Information given:
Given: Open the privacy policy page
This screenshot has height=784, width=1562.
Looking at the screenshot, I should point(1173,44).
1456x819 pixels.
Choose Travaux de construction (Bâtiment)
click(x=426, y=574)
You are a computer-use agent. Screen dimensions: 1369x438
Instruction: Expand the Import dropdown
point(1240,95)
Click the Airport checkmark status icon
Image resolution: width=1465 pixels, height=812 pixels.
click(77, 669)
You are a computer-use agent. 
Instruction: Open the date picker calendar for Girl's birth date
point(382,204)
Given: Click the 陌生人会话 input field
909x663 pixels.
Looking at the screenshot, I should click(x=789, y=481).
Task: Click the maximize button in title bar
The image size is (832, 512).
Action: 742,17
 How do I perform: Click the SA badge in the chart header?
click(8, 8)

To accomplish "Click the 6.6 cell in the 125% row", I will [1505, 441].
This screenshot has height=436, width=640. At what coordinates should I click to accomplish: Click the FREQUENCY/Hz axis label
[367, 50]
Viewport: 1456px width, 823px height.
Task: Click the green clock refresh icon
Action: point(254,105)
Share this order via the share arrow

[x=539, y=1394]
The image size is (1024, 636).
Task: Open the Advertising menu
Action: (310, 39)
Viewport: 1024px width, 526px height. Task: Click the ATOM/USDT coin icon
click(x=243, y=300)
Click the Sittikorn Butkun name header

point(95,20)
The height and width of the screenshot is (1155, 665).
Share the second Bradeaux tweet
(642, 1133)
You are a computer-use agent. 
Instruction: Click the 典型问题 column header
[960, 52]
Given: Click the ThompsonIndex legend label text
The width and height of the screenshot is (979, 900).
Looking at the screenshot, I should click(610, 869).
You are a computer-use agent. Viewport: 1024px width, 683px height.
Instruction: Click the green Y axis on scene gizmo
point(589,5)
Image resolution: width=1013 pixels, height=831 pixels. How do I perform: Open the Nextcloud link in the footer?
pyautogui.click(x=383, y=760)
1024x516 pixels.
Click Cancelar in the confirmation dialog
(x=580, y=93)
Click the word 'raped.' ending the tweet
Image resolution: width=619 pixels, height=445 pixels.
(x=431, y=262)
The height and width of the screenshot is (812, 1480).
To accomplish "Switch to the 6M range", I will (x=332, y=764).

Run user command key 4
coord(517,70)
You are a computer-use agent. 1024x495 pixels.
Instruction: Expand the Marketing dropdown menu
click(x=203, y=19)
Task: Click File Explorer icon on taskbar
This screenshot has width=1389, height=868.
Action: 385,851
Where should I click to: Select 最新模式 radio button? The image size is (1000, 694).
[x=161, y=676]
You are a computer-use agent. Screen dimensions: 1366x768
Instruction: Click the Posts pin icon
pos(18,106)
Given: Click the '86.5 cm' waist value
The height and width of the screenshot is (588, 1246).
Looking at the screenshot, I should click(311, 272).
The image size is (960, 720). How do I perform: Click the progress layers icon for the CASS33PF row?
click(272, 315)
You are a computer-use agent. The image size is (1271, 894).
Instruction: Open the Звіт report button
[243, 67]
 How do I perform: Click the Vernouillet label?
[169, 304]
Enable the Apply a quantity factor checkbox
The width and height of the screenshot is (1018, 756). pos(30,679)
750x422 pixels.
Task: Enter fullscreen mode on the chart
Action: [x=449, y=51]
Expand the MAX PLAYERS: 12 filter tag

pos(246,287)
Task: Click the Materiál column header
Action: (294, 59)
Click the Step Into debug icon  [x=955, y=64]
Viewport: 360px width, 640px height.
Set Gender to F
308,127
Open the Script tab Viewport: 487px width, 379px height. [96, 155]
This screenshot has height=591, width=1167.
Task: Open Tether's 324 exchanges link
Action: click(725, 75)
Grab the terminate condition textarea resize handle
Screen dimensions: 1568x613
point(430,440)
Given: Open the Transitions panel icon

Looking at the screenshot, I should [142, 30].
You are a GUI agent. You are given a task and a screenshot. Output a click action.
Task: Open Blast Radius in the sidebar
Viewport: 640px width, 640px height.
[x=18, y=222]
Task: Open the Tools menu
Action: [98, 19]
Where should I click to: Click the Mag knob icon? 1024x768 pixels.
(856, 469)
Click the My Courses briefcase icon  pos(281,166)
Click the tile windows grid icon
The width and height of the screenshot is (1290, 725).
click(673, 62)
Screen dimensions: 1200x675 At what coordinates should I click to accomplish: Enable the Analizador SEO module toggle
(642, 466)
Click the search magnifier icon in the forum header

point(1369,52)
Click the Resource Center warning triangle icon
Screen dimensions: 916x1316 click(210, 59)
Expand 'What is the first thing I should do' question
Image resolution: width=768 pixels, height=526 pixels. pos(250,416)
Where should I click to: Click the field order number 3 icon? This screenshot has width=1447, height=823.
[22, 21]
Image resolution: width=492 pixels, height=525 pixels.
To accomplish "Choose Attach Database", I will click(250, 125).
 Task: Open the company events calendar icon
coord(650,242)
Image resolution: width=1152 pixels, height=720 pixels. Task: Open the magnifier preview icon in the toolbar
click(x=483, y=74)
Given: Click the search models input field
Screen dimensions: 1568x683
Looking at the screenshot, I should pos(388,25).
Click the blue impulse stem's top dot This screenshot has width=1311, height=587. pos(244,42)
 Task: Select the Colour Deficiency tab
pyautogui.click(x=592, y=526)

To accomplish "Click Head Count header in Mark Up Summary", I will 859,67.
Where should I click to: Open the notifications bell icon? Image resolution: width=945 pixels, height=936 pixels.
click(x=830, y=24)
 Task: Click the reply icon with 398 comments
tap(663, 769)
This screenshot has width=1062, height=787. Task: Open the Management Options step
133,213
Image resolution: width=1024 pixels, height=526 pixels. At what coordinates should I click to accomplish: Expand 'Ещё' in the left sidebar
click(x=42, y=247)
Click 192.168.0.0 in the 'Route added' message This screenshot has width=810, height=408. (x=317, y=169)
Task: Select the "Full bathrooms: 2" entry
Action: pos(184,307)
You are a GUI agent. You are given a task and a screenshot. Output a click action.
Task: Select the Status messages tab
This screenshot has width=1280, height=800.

What is required: Retype all of the data word for word.

Solution to the problem:
Given: Open the privacy policy page
This screenshot has height=784, width=1562.
Looking at the screenshot, I should point(1173,44).
1456x819 pixels.
Choose Travaux de construction (Bâtiment)
click(x=426, y=574)
You are a computer-use agent. Screen dimensions: 1369x438
Instruction: Expand the Import dropdown
point(1240,95)
Click the Airport checkmark status icon
Image resolution: width=1465 pixels, height=812 pixels.
click(77, 669)
You are a computer-use agent. 
Instruction: Open the date picker calendar for Girl's birth date
point(382,204)
Given: Click the 陌生人会话 input field
909x663 pixels.
Looking at the screenshot, I should click(x=789, y=481).
Task: Click the maximize button in title bar
The image size is (832, 512).
Action: 742,17
 How do I perform: Click the SA badge in the chart header?
click(8, 8)

To accomplish "Click the 6.6 cell in the 125% row", I will [1505, 441].
This screenshot has height=436, width=640. At what coordinates should I click to accomplish: Click the FREQUENCY/Hz axis label
[367, 50]
Viewport: 1456px width, 823px height.
Task: Click the green clock refresh icon
Action: point(254,105)
Share this order via the share arrow

[x=539, y=1394]
The image size is (1024, 636).
Task: Open the Advertising menu
Action: (310, 39)
Viewport: 1024px width, 526px height. Task: Click the ATOM/USDT coin icon
click(x=243, y=300)
Click the Sittikorn Butkun name header

point(95,20)
The height and width of the screenshot is (1155, 665).
Share the second Bradeaux tweet
(642, 1133)
You are a computer-use agent. 
Instruction: Click the 典型问题 column header
[960, 52]
Given: Click the ThompsonIndex legend label text
The width and height of the screenshot is (979, 900).
Looking at the screenshot, I should click(610, 869).
You are a computer-use agent. Viewport: 1024px width, 683px height.
Instruction: Click the green Y axis on scene gizmo
point(589,5)
Image resolution: width=1013 pixels, height=831 pixels. How do I perform: Open the Nextcloud link in the footer?
pyautogui.click(x=383, y=760)
1024x516 pixels.
Click Cancelar in the confirmation dialog
(x=580, y=93)
Click the word 'raped.' ending the tweet
Image resolution: width=619 pixels, height=445 pixels.
(x=431, y=262)
The height and width of the screenshot is (812, 1480).
To accomplish "Switch to the 6M range", I will (x=332, y=764).

Run user command key 4
coord(517,70)
You are a computer-use agent. 1024x495 pixels.
Instruction: Expand the Marketing dropdown menu
click(x=203, y=19)
Task: Click File Explorer icon on taskbar
This screenshot has width=1389, height=868.
Action: 385,851
Where should I click to: Select 最新模式 radio button? The image size is (1000, 694).
[x=161, y=676]
You are a computer-use agent. Screen dimensions: 1366x768
Instruction: Click the Posts pin icon
pos(18,106)
Given: Click the '86.5 cm' waist value
The height and width of the screenshot is (588, 1246).
Looking at the screenshot, I should click(311, 272).
The image size is (960, 720). How do I perform: Click the progress layers icon for the CASS33PF row?
click(272, 315)
You are a computer-use agent. The image size is (1271, 894).
Instruction: Open the Звіт report button
[243, 67]
 How do I perform: Click the Vernouillet label?
[169, 304]
Enable the Apply a quantity factor checkbox
The width and height of the screenshot is (1018, 756). pos(30,679)
750x422 pixels.
Task: Enter fullscreen mode on the chart
Action: [x=449, y=51]
Expand the MAX PLAYERS: 12 filter tag

pos(246,287)
Task: Click the Materiál column header
Action: (294, 59)
Click the Step Into debug icon  [x=955, y=64]
Viewport: 360px width, 640px height.
Set Gender to F
308,127
Open the Script tab Viewport: 487px width, 379px height. [96, 155]
This screenshot has height=591, width=1167.
Task: Open Tether's 324 exchanges link
Action: click(725, 75)
Grab the terminate condition textarea resize handle
Screen dimensions: 1568x613
point(430,440)
Given: Open the Transitions panel icon

Looking at the screenshot, I should [142, 30].
You are a GUI agent. You are given a task and a screenshot. Output a click action.
Task: Open Blast Radius in the sidebar
Viewport: 640px width, 640px height.
[x=18, y=222]
Task: Open the Tools menu
Action: [98, 19]
Where should I click to: Click the Mag knob icon? 1024x768 pixels.
(856, 469)
Click the My Courses briefcase icon  pos(281,166)
Click the tile windows grid icon
The width and height of the screenshot is (1290, 725).
click(673, 62)
Screen dimensions: 1200x675 At what coordinates should I click to accomplish: Enable the Analizador SEO module toggle
(642, 466)
Click the search magnifier icon in the forum header

point(1369,52)
Click the Resource Center warning triangle icon
Screen dimensions: 916x1316 click(210, 59)
Expand 'What is the first thing I should do' question
Image resolution: width=768 pixels, height=526 pixels. pos(250,416)
Where should I click to: Click the field order number 3 icon? This screenshot has width=1447, height=823.
[22, 21]
Image resolution: width=492 pixels, height=525 pixels.
To accomplish "Choose Attach Database", I will click(250, 125).
 Task: Open the company events calendar icon
coord(650,242)
Image resolution: width=1152 pixels, height=720 pixels. Task: Open the magnifier preview icon in the toolbar
click(x=483, y=74)
Given: Click the search models input field
Screen dimensions: 1568x683
Looking at the screenshot, I should pos(388,25).
Click the blue impulse stem's top dot This screenshot has width=1311, height=587. pos(244,42)
 Task: Select the Colour Deficiency tab
pyautogui.click(x=592, y=526)

To accomplish "Click Head Count header in Mark Up Summary", I will 859,67.
Where should I click to: Open the notifications bell icon? Image resolution: width=945 pixels, height=936 pixels.
click(x=830, y=24)
 Task: Click the reply icon with 398 comments
tap(663, 769)
This screenshot has width=1062, height=787. Task: Open the Management Options step
133,213
Image resolution: width=1024 pixels, height=526 pixels. At what coordinates should I click to accomplish: Expand 'Ещё' in the left sidebar
click(x=42, y=247)
Click 192.168.0.0 in the 'Route added' message This screenshot has width=810, height=408. (x=317, y=169)
Task: Select the "Full bathrooms: 2" entry
Action: pos(184,307)
You are a GUI agent. You are given a task and a screenshot. Output a click action.
Task: Select the Status messages tab
This screenshot has width=1280, height=800.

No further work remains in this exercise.